▶ _ATTIVITÀ_
Rispondi per favore alle domande seguenti sul brano di riferimento:
(a) Chi era il presidente di turno quando Monica Cirinnà fu accusata di aver insultato il senatore Santangelo?
(b) Quali due autori cita D'Anna?
(c) Con quale presidente di turno D'Anna ha fatto "en plein" oggi?

▶ _BRANO DI RIFERIMENTO_
_ _ _ _ _

Una volta
Monica Cirinnà, quella delle unioni civili, fu accusata di aver mandato “a fare in culo” il senatore
Vincenzo Santangelo, grillino.
E allora, dentro un casino in cui non si capiva nulla, dove tutti urlavano, con
Calderoli che – presidente di turno – cercava di ricordare che ci si trovava al Senato,
Ciro Falanga – allora antirenziano – che gridava come un ossesso,
Vincenzo D’Anna si alzò e chiese la parola.
L’espressione del volto gli si fece grave, la panciona sempre prominente, i gesti come se fosse l’Angelus: “Su quella parola che non pronuncio – scandì con un filo di voce – vorrei le royalties”.
Il Senato esplose in una risata, l’ex sindaco
Albertini si voltò divertito per capire, il siciliano
Antonio Scavone si sarebbe rovesciato per le convulsioni se dietro non avesse avuto il muro a sostenerlo.
Ex berlusconiano e ora renziano, ex dc e autoproclamato liberale, cosentiniano e quindi “garantista”, il senatore-biologo D’Anna ha sempre tre meriti:
svegliare chi assiste alle sedute del Senato dal torpore,
far saltare sulla sedia il presidente di turno (con
Gasparri, oggi, ha finalmente fatto
en plein)
e trasformare l’Aula di Palazzo Madama in una cosa a metà tra la scuola di filosofia e uno spogliatoio maschile di un terminal portuale.
Cita
Hobbes e
Tommaso Moro, ma – si direbbe – ha il culo sempre in testa.
Lo infila, poi, in interventi che volano alto – per sintassi, per lessico e per citazioni filosofiche – e quindi l’effetto è sempre doppio. Doppia risata, doppio scandalo.
Come oggi con le “vergini dai candidi manti, rotte di dietro ma sane davanti”, frase rivolta ai Cinquestelle mentre si discuteva del caso Giarrusso (che lui crede sia Gianrusso, con la enne).

_ _ _ _ _

▶ _VOCI DEL DATASET_
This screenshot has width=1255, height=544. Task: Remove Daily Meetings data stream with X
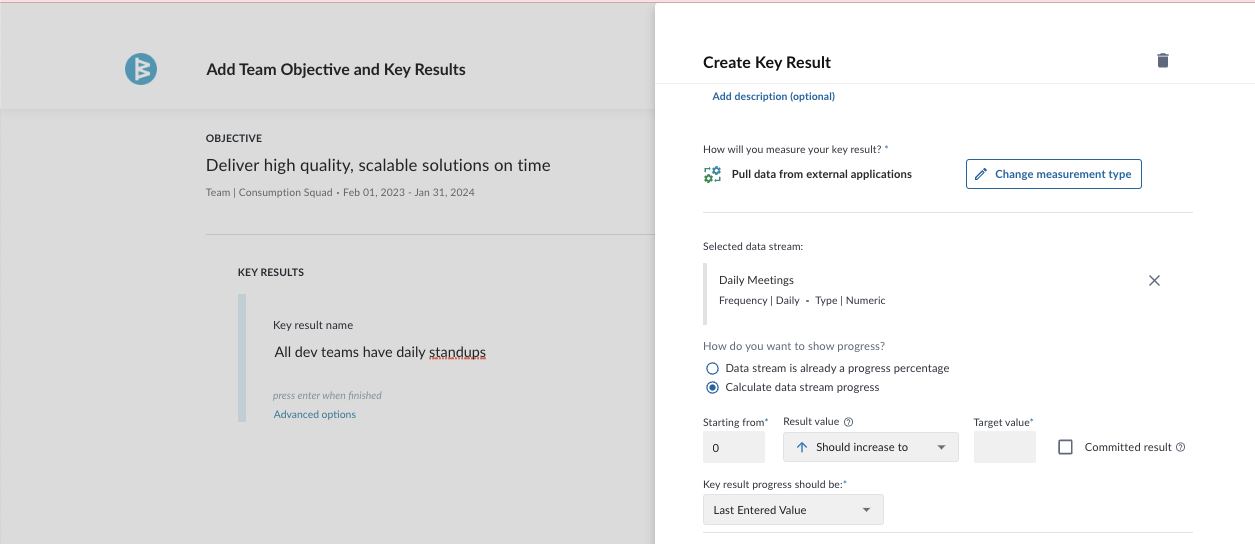1154,281
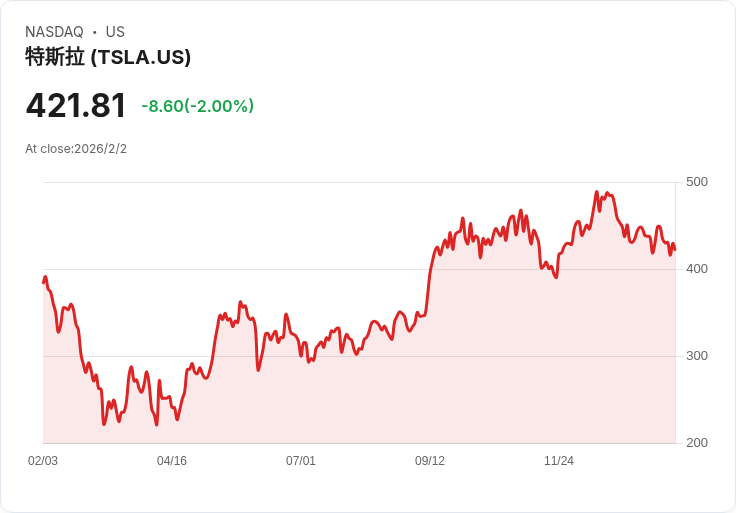Image resolution: width=736 pixels, height=513 pixels.
Task: Click the 500 y-axis label
Action: click(696, 182)
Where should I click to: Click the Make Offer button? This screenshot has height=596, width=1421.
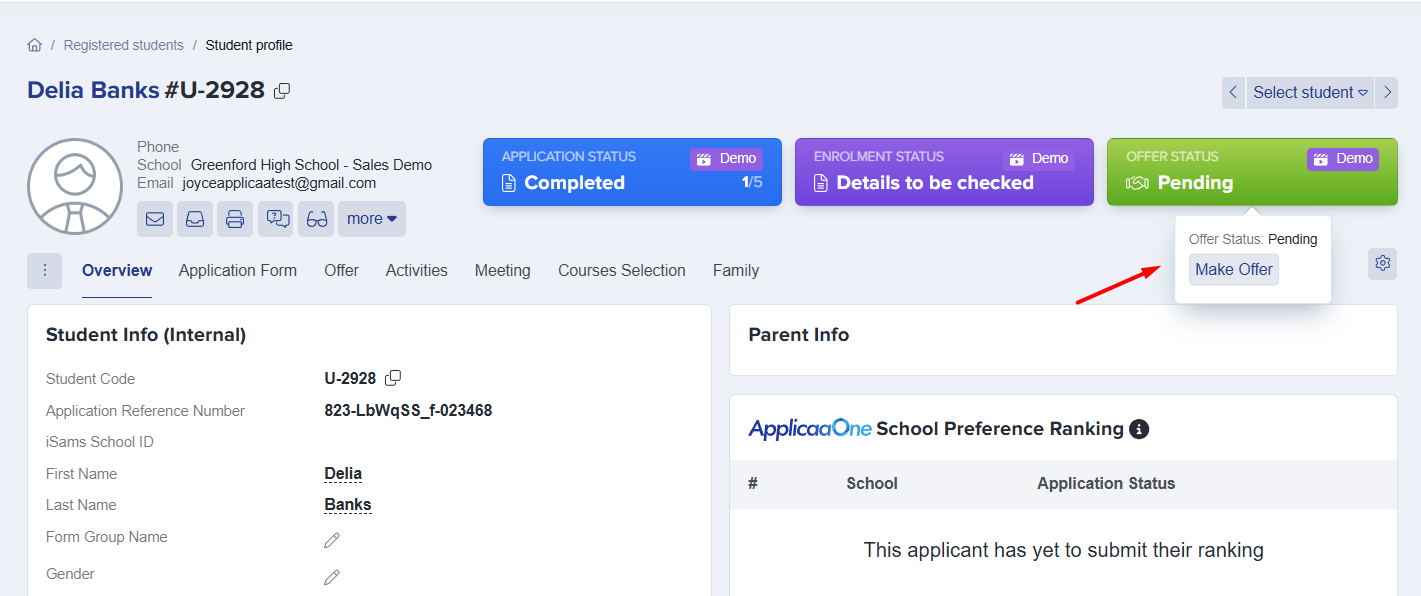coord(1233,269)
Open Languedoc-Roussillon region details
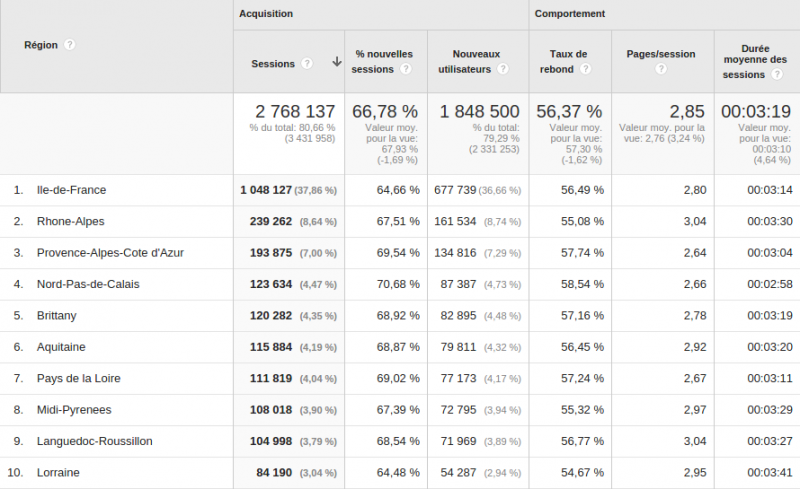Screen dimensions: 800x489 click(94, 441)
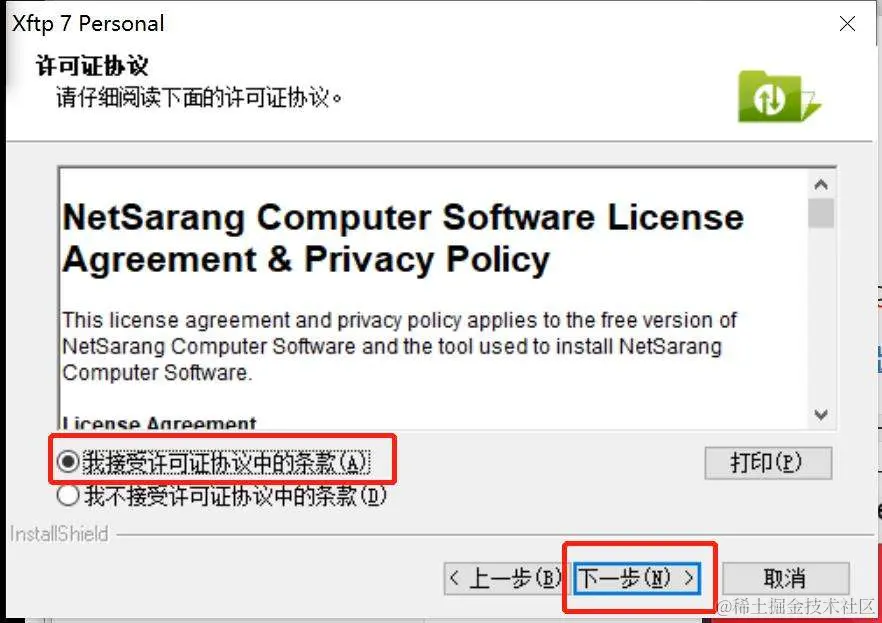Click the InstallShield label text
The height and width of the screenshot is (623, 882).
(x=59, y=534)
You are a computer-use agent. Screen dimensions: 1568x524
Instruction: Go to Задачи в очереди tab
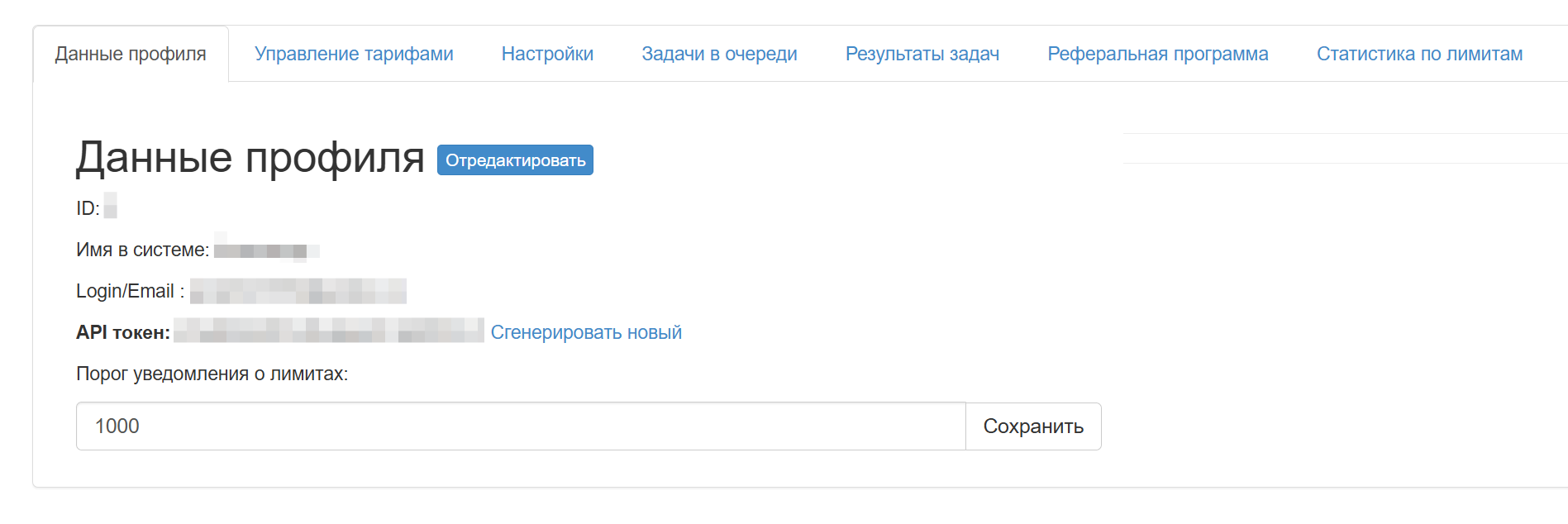719,54
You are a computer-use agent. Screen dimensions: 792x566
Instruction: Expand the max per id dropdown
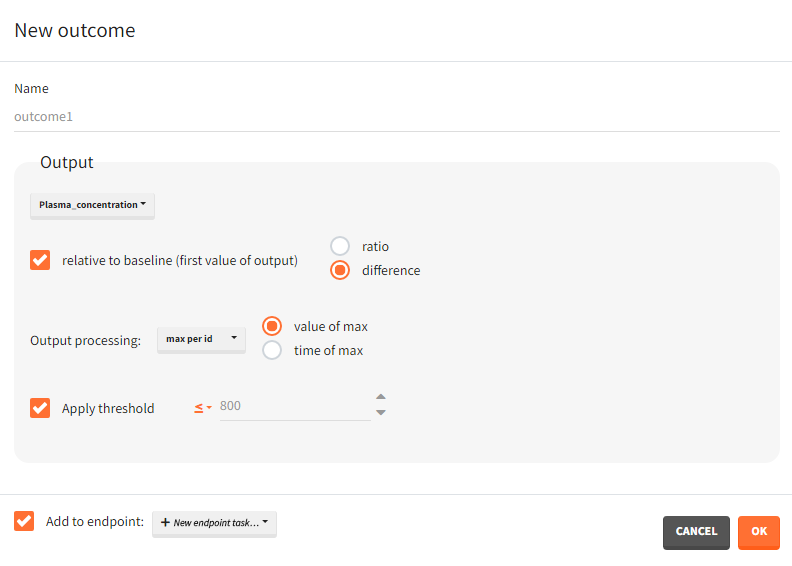[201, 339]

_ _ _ _ _

▶ _SOLUZIONE SVOLTA_
(a) Calderoli.
(b) Hobbes e Tommaso Moro.
(c) Gasparri.